Cada
mañana el sol sale y el mundo se da cuenta de que una vez más la noche ha sido
vencida. Cada otoño la vida se adormece, sí, pero para despertar más adelante,
pasado ya el invierno, en ese ciclo nuevo que nos trae la primavera. Es el
empuje de la vida. Es el milagro diario del día que renace, de la hierba que
brota, del hombre que tiene una oportunidad más para ordenar su vida. Lo malo
es que nos hemos acostumbrado; la rutina nos ha hecho perder la capacidad del
asombro. Y, para volver a descubrir –y agradecer- tantas maravillas, hay que detenerse,
y pensar.
Justo a eso –a pensar- nos invita hoy toda la liturgia de la
Palabra de este domingo, el penúltimo del tiempo ordinario, al decirnos que
llegará un día en que no habrá más leña que echar en la hoguera del tiempo: La luz del sol se apagará, caerán del cielo
las estrellas y el universo entero se conmoverá[1].

• **Consigna**:
Según el texto de lectura, ¿qué lugar ocupa dentro del tiempo ordinario el domingo del que habla?

[Entradas de señalamiento de palabras y elementos]
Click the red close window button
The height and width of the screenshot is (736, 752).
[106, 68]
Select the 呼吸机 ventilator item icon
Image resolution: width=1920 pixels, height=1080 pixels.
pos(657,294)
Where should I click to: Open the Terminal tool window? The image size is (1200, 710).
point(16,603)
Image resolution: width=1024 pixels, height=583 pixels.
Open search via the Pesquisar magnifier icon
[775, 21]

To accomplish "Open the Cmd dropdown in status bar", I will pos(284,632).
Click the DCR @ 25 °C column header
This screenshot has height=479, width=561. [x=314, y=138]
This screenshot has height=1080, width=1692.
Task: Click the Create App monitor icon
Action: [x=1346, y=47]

• **Resultado**:
Es el penúltimo domingo del tiempo ordinario.